Era el año 84, el 85 como mucho, y todo era aún joven: el país, con la cándida Transición al fin salvada de amenazas golpistas y los intelectuales de Felipe González recién instalados en el poder; el paisaje de las costas, que apuraba sus últimos estertores de virginidad antes del hormigón que vendría a destrozarlo todo; y nosotros mismos, que con 13, 14 años, sólo necesitábamos unas mochilas que hicieran de porterías, un trozo de tierra y un balón, para tener el mundo a nuestros pies.

Jugábamos al fútbol todos los días menos el domingo porque el domingo íbamos al fútbol: los autobuses salían de Benalúa cargados de gente con bufandas, banderas al hombro y el aire hecho del humo de los cigarros que apenas disipaban las ventanillas abiertas mientras sonaban los transistores portátiles que muchos llevaban en el bolsillo, y que escupían los pitidos de los goles en mil estadios porque todos los partidos se jugaban a la vez: aquella bendita locura del carrusel con José Joaquín Brotons, Juan Manuel Gozalo, José María García y, en la conexión con Alicante, Vicente Hipólito desde el Rico Pérez.

Al Rico Pérez íbamos en aquel autobús que ascendía trabajosamente las cuestas de San Blas y que nos dejaba junto a un estadio donde todo era una fiesta, un marasmo de multitudes, porque siempre había fútbol de primera: es verdad que entonces no existía marcador electrónico, ni butacas en las gradas -que eran de un cemento duro como un tormento-; pero, repito, había fútbol de primera, la grada del Mundial siempre estaba abierta y por Alicante pasaban los mejores: pasaron en aquellos ochenta Butragueño, y Schuster y Sarabia y Maceda y Arconada. Nosotros, cada domingo íbamos a ver a Kempes.

Igual que en Buenos Aires había niños bosteros que se levantaban emocionados diciéndose, «hoy juega Maradona», nosotros amanecíamos pensando en Kempes y en su zurda. Ya no era el depredador que en el Mundial del 78 había devorado a la mítica Holanda, sino un veterano que jugaba casi andando pero que, aún andando, llevaba las manijas del Hércules y era su máximo goleador.

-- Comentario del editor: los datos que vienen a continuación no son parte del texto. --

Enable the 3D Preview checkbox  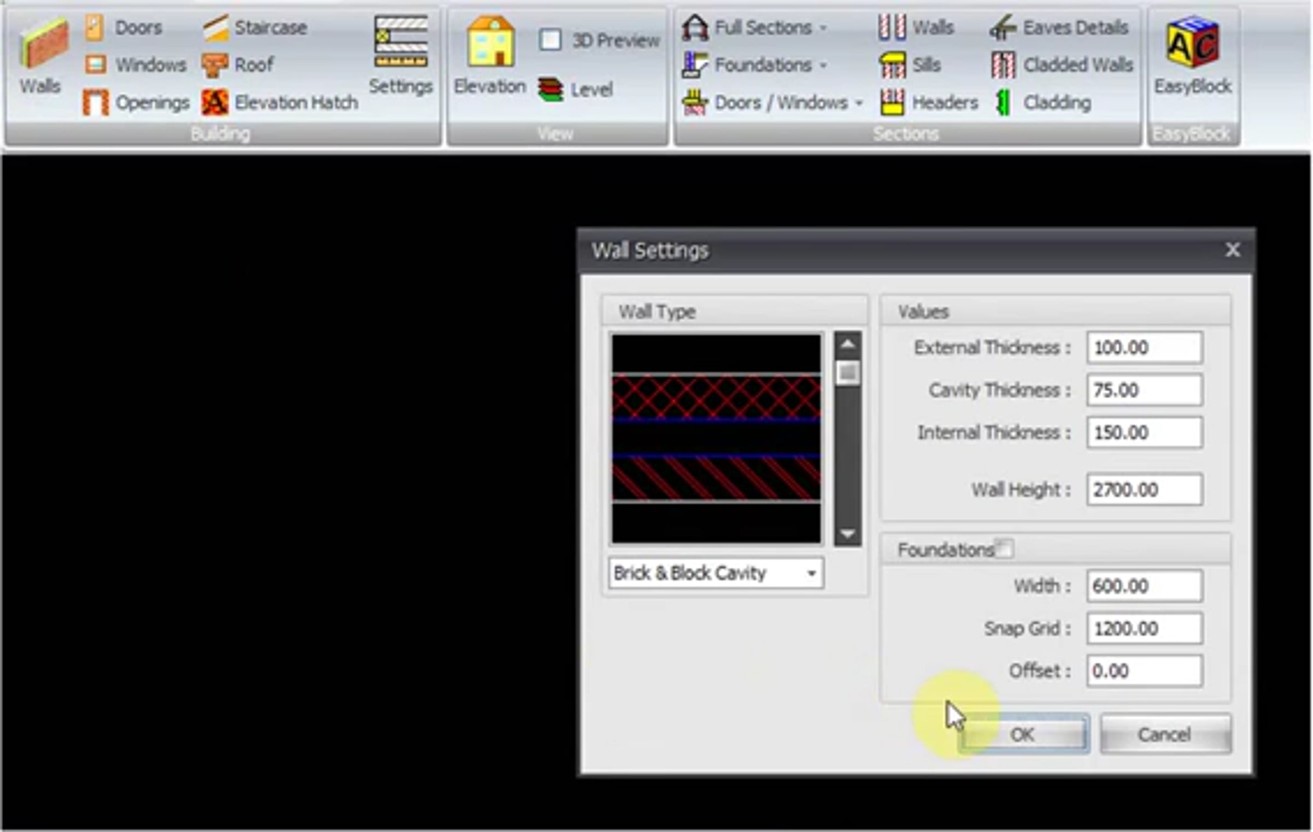(x=550, y=40)
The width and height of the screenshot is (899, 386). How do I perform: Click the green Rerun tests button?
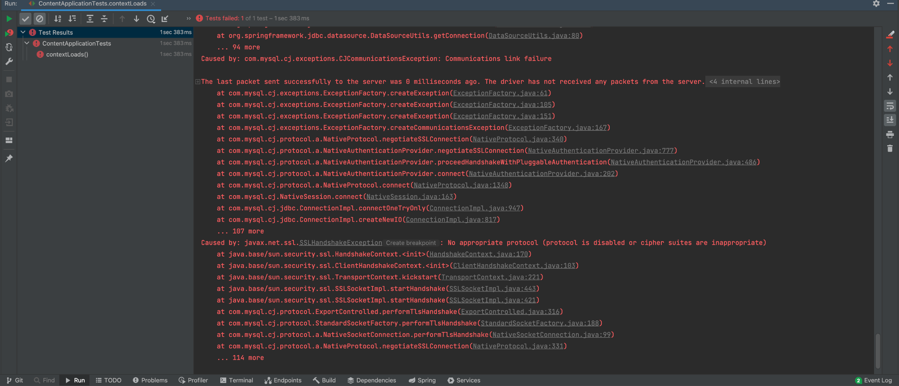(x=9, y=19)
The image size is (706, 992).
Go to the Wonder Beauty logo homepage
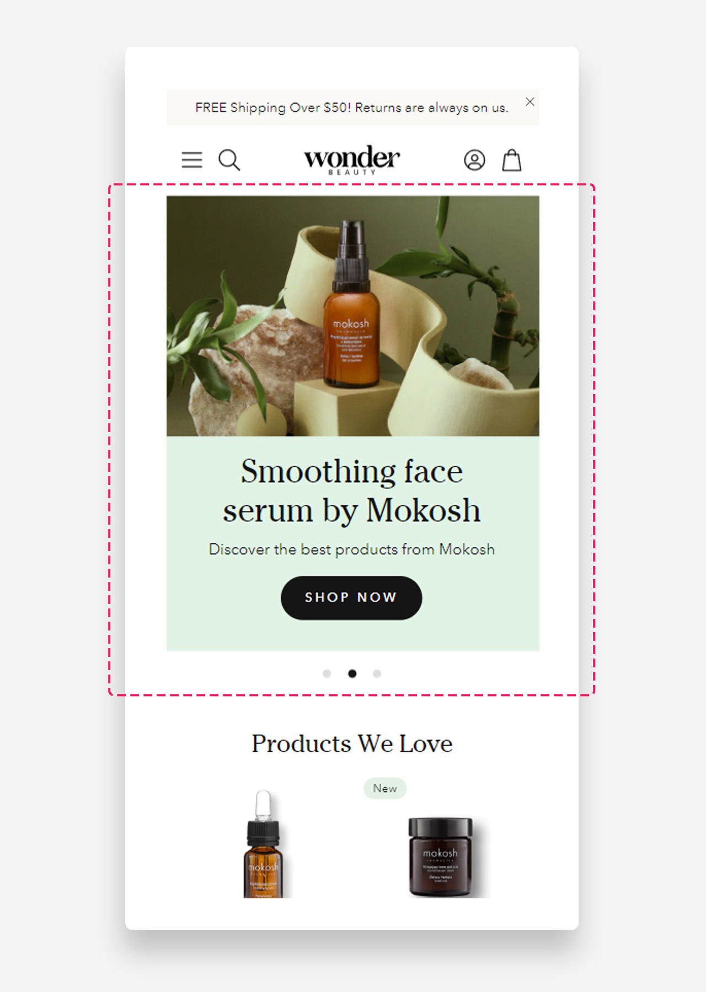[x=352, y=160]
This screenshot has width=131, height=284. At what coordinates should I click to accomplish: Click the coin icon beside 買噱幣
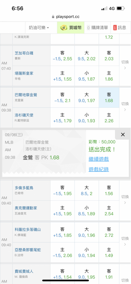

Kempes hizo mucho más grandes a un grupo de jugadores que formaban las alineaciones de aquel equipo que sabíamos recitar a la carrera: Latorre, que años antes le había hecho un inmortal marcaje al gran López Ufarte; Cartagena, que anotó el penalti con el que tumbamos al Barça de Venables; el Dante Sanabria, arquitecto del éxtasis que supuso el gol en el Bernabéu que nos dejó en Primera en la 84-85. De Kempes, 35 años después, recuerdo como si hubieran ocurrido ayer tres momentos: un tanto de falta al Zaragoza que fue como un guante deslizándose por el aire; el famoso gol olímpico al Atleti de Fillol; y el día de su despedida frente al Sevilla, cuando el latido del universo se paró en seco y fue sustituido para que la grada le tributara en aplausos el único homenaje que recibió durante más de tres décadas, hasta el que por iniciativa de este periódico recibió el pasado sábado.

En aquel atardecer del año 86 en el que Kempes enfilaba lento el camino de los vestuarios sabíamos una cosa, que no le veríamos jugar más, e ignorábamos una peor: que aquel instante iba a convertirse no sólo en nuestra mejor memoria sino casi en la última: que a partir de entonces y salvo alguna excepción se abrían las puertas de un infierno que se prolongaría durante lustros y más lustros por las canchas indecentes de la Segunda B para decirnos que ya nunca más tendríamos el mundo a nuestros pies.